◆ YOUR OBJECTIVE: Look for the word "computer". Copy every line of the listing where it occurs.
-- INPUT RECORDS follows --
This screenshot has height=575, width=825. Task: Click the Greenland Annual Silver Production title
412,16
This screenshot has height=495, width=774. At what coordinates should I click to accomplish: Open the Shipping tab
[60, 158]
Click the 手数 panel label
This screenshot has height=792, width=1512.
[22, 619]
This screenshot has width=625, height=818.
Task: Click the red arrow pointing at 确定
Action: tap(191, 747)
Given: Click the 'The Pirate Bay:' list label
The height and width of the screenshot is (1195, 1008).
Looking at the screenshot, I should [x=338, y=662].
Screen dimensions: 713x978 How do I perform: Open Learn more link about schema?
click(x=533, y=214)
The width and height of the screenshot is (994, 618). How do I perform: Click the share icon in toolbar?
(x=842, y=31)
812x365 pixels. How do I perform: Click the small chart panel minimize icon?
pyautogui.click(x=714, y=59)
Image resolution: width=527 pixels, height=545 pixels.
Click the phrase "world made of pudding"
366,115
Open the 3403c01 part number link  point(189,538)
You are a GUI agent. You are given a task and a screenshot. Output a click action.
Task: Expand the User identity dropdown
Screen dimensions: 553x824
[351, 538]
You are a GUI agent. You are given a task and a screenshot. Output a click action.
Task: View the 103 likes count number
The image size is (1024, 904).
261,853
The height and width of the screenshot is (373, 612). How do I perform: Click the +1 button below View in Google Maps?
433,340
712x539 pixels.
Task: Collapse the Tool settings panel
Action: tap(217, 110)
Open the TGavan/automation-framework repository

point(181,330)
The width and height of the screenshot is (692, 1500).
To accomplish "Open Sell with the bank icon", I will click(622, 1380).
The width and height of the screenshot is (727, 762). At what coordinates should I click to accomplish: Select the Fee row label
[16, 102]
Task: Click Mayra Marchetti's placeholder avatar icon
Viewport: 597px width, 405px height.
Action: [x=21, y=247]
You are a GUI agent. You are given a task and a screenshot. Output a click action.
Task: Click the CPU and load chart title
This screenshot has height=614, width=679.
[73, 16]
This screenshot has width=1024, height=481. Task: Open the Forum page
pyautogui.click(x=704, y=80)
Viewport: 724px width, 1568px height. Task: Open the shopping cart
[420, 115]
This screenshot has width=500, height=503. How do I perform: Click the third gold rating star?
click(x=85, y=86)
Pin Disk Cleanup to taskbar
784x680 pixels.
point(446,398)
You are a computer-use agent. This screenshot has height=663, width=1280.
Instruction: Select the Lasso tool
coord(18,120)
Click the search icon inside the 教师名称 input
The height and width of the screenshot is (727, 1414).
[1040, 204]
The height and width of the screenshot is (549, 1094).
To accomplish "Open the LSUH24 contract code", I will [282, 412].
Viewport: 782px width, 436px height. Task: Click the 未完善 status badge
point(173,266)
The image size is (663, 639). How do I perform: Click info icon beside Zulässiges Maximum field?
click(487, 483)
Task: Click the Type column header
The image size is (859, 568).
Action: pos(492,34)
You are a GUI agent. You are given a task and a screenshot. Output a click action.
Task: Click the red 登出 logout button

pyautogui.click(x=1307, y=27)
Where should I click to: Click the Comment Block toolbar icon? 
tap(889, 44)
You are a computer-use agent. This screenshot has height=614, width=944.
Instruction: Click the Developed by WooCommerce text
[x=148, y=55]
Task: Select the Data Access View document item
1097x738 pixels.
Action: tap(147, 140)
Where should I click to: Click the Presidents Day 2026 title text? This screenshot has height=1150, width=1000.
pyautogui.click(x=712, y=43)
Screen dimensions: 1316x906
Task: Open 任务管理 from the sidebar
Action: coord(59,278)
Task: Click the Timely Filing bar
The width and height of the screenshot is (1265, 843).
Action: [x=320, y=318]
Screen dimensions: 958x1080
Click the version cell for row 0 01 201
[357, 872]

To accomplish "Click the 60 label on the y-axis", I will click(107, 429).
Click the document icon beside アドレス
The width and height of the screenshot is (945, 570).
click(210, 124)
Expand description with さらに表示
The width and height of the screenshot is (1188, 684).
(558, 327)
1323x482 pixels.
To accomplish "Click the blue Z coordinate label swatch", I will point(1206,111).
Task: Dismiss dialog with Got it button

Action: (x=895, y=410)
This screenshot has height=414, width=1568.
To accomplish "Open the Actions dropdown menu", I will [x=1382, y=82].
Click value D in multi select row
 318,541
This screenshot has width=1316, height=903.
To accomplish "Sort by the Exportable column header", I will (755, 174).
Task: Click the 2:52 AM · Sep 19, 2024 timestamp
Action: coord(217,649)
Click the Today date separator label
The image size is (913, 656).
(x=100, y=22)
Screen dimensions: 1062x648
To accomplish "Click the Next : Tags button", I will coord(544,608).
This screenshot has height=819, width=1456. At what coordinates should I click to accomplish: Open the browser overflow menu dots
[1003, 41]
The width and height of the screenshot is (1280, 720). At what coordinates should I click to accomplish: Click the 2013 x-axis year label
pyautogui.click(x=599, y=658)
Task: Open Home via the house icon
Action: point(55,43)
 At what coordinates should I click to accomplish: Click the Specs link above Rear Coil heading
-- INPUT RECORDS concluded --
◆ REPLY TO THE TASK:
You are a computer-use agent. This screenshot has height=663, width=1280.
You are a computer-use agent. This screenshot has height=614, width=944.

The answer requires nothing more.